Прошу отчислить меня из Специального учебного заведения без возврата и насовсем в связи с моей невозможностью понимать учебного процесса и присутствовать в занятиях.
Глава 8
Поскольку невозможно доверить бумаге донесение об исполнении вашего, товарищ майор, приказа относительно курсанта второго курса факультета спецмероприятий Хлебникова, докладываю устно: приказание исполнено.
Касаясь до дела более подробно, сообщаю: наблюдение за поименованным курсантом продолжалось недолго. В течение одного дня были выяснены все его маршруты, время занятий, отдыха, гигиенических процедур. Свободные часы проводил он в библиотеке нашего учебного заведения, остальное время — в соответствии с расписанием занятий и регламентом училища. После ознакомления с личностью курсанта мною было принято решение продолжать наблюдение и искать подходящего момента для выполнения вашего, товарищ майор, приказа. Днем исполнить его было затруднительно, и я подумал, не попробовать ли ночью? Во исполнение этой идеи, всю ночь дежурил в казарме после того, как был произведен отбой, и курсанты отошли ко сну. Задремывая от времени до времени, я старался не упустить момент, когда мой подопечный встанет и, влекомый естественной нуждой, отправится в сортир, который находится, как вам известно, на улице, в дальнем углу нашей территории. Ждать пришлось довольно долго, но к утру терпение мое было вознаграждено. Уже светало, когда Хлебников, продрав глаза, поднялся с койки, наскоро сунул ноги в сапоги, вышел из казармы и двинулся к сортиру. Я потихоньку выскользнул за ним. У дверей казармы пришлось с минуту подождать, покуда он минует плац и выйдет на тропинку, ведущую к сортиру.

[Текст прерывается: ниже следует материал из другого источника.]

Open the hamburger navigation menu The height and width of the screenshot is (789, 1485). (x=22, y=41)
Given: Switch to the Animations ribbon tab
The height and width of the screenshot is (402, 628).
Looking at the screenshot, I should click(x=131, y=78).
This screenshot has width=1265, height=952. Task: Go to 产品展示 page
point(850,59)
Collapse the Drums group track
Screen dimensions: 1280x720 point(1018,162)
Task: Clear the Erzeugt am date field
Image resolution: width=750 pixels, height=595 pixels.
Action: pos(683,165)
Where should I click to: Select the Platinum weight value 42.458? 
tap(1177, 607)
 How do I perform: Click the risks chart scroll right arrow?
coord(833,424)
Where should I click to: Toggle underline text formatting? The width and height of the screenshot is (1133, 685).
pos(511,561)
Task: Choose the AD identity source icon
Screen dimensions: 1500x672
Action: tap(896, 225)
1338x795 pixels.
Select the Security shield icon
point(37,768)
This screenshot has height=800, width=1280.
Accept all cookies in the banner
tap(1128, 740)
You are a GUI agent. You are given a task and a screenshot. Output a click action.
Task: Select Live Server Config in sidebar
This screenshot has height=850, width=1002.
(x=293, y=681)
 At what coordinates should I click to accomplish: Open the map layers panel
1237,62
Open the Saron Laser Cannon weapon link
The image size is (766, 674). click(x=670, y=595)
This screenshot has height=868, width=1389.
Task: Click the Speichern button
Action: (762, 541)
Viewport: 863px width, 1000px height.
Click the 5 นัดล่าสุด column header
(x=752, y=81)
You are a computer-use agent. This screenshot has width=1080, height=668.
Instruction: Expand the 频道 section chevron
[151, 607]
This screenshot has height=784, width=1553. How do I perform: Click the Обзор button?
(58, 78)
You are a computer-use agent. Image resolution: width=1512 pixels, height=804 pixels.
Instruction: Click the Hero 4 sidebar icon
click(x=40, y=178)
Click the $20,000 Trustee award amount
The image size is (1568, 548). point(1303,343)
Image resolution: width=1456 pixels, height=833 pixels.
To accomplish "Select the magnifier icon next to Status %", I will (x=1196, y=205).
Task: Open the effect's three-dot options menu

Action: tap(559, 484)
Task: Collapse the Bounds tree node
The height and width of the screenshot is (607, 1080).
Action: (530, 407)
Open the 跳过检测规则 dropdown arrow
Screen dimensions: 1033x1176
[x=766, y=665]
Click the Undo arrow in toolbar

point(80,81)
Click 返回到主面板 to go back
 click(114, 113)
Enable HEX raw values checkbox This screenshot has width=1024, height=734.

Когда он зашел внутрь, я быстро миновал открытое пространство и бесшумно вошел в сортир. Хлебников уже стоял там наизготовку и целился в очко. Я тихо подкрался в полутьме сортира и приставил к его затылку пистолет. Оружие было обернуто носовым платком. Он ничего не успел понять, потому что мгновение спустя раздался хлопок выстрела. Звук был довольно громкий, возможно, его услышали дневальные на вахте или в казармах, но не в полной мере, так как, во-первых, они находились внутри закрытых помещений, а во-вторых, расстояние до них все-таки было велико. Так или иначе, меня никто не потревожил.